University of East Anglia quietly abandons £10.5m biomass scheme
UK’s largest biomass power generation project has been quietly abandoned after having never run for more than 30 minutes.
The £10.5 million (€13.5m) plant, built in 2007 to reduce CO2 emissions at the University of East Anglia (UEA) in Norwich, was intended to produce renewable electricity from woodchips.
The facility, which received a £1 million grant from the UK government, was at the time praised for its significant environmental benefits.
But a source within the UEA told The Guardian newspaper that the generation unit has never run for more than 30 minutes and that students are using the wood storage facilities to hold Christmas decorations.
Suzanne Jones, a local Norwich campaigner on environmental issues, accused the UEA of trying to sweep the plant’s neglect under the rug.
“UEA has established an international reputation for its leadership in environmental technology, so it’s extremely disappointing that they have tried to hide the failure of their biomass project,” Jones said.
“There has been a complete lack of transparency here.”
The UEA has refused several Freedom of Information Act requests from local activist group The Norwich Radical in the past six months.
The university claim releasing the information “would have a chilling effect on the development of new low-carbon energy projects in future” and a negative impact on the economic interests of the university and commercial partners.

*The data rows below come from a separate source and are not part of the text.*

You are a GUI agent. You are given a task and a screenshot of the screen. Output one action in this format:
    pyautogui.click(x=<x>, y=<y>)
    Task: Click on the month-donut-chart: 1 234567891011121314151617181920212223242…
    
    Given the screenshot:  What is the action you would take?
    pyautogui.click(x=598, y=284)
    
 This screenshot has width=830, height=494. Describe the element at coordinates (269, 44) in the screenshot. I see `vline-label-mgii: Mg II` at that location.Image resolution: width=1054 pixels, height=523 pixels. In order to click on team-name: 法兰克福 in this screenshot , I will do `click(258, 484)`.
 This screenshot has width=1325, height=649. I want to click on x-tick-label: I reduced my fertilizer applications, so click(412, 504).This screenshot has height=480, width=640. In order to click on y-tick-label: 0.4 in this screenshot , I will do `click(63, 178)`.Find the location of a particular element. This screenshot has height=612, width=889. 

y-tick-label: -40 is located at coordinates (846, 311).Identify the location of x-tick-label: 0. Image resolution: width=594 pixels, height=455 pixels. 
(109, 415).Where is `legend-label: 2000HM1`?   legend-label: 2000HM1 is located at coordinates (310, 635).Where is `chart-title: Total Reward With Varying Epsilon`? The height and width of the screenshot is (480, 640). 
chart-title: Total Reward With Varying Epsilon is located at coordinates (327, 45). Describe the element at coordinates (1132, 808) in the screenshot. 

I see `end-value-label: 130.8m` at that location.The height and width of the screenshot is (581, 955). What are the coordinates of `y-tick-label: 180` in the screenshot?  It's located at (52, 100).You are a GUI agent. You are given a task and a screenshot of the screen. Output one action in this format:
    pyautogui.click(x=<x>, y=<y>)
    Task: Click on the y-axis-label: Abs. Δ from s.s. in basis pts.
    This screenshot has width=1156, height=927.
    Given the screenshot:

According to UK law, the Freedom of Information Act provides public access to information held by public authorities by obliging them to publish certain information about their activities and allowing citizens to request information from them.
A UEA spokesman told The Guardian that the unit had provided energy, but using gas rather than woodchip.
“It has not been possible to commission the woodchip/gasification component of UEA’s new CHP unit. However, the unit has been supplying both heat and power to the campus since 2008, using natural gas, and the university continues to make a return on its investment.
According to the spokesman, the unit was the university’s sole source of heat and electricity for several months in 2015 while maintenance work in other facilities was undergoing.